What Is the Surgical Correction of a Damaged Middle Ear?

The middle ear is a small, air-filled cavity located behind the eardrum, containing three tiny interconnected bones known as the ossicles: the malleus, incus, and stapes. This space and its components are responsible for amplifying sound vibrations from the eardrum and transmitting them to the inner ear. When disease, trauma, or chronic infection damages this delicate mechanism, the resulting hearing loss or persistent ear discharge often requires surgical correction. Middle ear surgery aims to eliminate the underlying disease and restore the mechanical function necessary for optimal hearing.

Conditions Requiring Middle Ear Surgery

The need for middle ear surgery stems from conditions that compromise the eardrum’s integrity or the ossicles’ ability to transmit sound. A common indication is a chronic perforation of the tympanic membrane, often resulting from repeated ear infections or trauma, which leaves the middle ear vulnerable to contaminants. Damage or discontinuity within the ossicular chain, where the tiny bones are eroded or separated, also prevents efficient sound transfer; this is often caused by chronic suppurative otitis media. The most serious indication is a cholesteatoma, an abnormal, non-cancerous skin growth that progressively destroys surrounding bone structures. This destructive growth requires surgical removal to prevent serious complications, such as the spread of infection or bone erosion into the inner ear or skull base.

Procedures for Eardrum and Ossicle Repair

When restoring the sound conduction pathway, surgeons employ specific reconstructive procedures. Tympanoplasty is the general term for surgery that repairs the hearing mechanism, while the specific repair of a hole in the eardrum alone is called a myringoplasty. To close a chronic perforation, the surgeon places a tissue graft, often harvested from fascia or cartilage near the ear, to serve as a scaffold for the eardrum to heal. This procedure creates a sealed middle ear space, preventing repeated infection and allowing the eardrum to vibrate normally.

If the tiny bones are damaged, an ossiculoplasty is performed, often with tympanoplasty. The surgeon reconstructs the chain of ossicles using either the patient’s own reshaped ossicles or prosthetic devices made of titanium or hydroxylapatite. These prosthetics are categorized by function: a Partial Ossicular Replacement Prosthesis (PORP) replaces the incus and malleus head, while a Total Ossicular Replacement Prosthesis (TORP) replaces the entire chain, resting on the stapes footplate. Success depends on the graft taking hold and the new conductive pathway effectively transmitting sound energy to the inner ear.

Procedures for Disease Removal

For patients suffering from chronic, destructive disease, the priority of surgery is the complete eradication of the pathology. Mastoidectomy removes infected or diseased bone within the mastoid bone behind the ear. This surgery is often necessary to safely access and remove extensive disease, particularly when a cholesteatoma has spread beyond the middle ear cavity. The technique involves drilling away the diseased bone, sometimes requiring a temporary or permanent alteration of the ear canal wall, known as a canal-wall-up or canal-wall-down approach.

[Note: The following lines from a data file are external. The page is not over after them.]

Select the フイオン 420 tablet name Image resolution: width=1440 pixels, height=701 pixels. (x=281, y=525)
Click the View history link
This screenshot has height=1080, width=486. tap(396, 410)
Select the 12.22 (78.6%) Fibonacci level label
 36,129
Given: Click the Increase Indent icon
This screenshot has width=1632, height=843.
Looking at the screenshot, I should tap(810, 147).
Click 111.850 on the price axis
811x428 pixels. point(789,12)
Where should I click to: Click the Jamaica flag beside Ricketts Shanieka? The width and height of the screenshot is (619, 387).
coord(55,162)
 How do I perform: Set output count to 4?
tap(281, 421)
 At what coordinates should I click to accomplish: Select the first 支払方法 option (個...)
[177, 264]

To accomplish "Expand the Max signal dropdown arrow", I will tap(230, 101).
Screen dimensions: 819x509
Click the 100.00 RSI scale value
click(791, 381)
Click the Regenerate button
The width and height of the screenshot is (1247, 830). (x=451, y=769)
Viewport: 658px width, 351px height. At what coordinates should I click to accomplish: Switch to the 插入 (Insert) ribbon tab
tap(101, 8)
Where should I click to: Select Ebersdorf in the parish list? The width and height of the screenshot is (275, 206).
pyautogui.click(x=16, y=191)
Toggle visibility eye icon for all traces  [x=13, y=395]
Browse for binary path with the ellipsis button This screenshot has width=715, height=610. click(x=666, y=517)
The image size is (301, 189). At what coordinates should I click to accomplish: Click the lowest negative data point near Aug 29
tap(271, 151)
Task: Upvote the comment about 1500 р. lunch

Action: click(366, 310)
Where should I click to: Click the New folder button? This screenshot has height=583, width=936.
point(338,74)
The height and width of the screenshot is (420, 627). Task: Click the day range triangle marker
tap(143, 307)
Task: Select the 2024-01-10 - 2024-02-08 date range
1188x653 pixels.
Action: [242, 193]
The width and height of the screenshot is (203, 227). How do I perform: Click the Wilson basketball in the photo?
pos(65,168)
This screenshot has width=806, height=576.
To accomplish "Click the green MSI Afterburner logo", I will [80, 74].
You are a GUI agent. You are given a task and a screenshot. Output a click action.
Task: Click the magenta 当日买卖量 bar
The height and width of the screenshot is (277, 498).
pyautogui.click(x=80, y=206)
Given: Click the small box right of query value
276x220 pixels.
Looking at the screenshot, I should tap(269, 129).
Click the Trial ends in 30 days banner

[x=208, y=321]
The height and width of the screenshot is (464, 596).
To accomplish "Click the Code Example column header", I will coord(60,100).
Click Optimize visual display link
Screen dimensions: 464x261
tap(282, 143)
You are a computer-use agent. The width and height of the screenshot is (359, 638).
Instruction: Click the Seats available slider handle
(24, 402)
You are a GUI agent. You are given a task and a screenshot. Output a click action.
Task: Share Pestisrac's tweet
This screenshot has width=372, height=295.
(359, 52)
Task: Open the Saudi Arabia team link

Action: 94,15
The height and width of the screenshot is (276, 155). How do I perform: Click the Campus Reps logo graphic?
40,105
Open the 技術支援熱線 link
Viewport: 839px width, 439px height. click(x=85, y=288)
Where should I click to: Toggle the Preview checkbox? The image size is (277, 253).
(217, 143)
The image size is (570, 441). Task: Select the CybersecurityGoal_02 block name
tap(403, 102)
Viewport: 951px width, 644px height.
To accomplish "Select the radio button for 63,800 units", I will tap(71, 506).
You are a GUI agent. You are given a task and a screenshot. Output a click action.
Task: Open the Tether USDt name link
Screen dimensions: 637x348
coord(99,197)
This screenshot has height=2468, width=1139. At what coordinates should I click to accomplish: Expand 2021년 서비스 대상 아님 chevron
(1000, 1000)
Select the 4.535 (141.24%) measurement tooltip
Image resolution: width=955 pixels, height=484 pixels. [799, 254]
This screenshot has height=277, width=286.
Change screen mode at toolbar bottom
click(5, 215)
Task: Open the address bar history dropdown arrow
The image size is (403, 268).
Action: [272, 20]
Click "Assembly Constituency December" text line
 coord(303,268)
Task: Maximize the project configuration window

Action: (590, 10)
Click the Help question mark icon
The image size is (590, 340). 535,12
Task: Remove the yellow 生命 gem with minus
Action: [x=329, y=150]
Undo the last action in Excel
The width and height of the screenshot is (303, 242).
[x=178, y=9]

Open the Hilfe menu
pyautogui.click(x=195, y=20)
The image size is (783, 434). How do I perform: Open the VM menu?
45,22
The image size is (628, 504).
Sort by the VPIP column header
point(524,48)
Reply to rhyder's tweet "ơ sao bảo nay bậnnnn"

Cholesteatoma excision involves removing the abnormal skin cyst, which continuously sheds keratin debris and erodes bone. Since cholesteatomas can lead to severe complications like dizziness, facial nerve paralysis, or the spread of infection to the brain, the surgeon must ensure the complete removal of all diseased tissue. While hearing restoration is secondary, the primary objective is to create a “safe and dry” ear free from destructive disease and chronic drainage. Due to the high risk of recurrence, a second, or “staged,” surgery is often planned six to eighteen months later to confirm no microscopic remnants remain and to perform final hearing reconstruction.

The Recovery Process

Following middle ear surgery, patients can expect a recovery period. It is common to experience a temporary decrease in hearing due to surgical packing placed in the ear canal to support the healing eardrum graft. Some patients may notice mild dizziness or vertigo for the first few days, along with a temporary change in taste sensation related to a nerve that passes through the middle ear space. Pain is managed with medication and usually subsides significantly within the first week.

Activity restrictions prevent pressure changes that could dislodge the delicate repair. Patients must avoid strenuous physical activity, heavy lifting, and any activity that causes straining for several weeks. Keeping water out of the operative ear is important until the surgeon confirms the eardrum is fully healed, requiring avoidance of swimming and careful protection during showers. Patients must also refrain from forceful nose blowing, as this action creates pressure in the middle ear, and should sneeze with their mouth open. Full recovery and the final hearing outcome are assessed at follow-up appointments, often weeks or months after the procedure, once all packing has dissolved or been removed.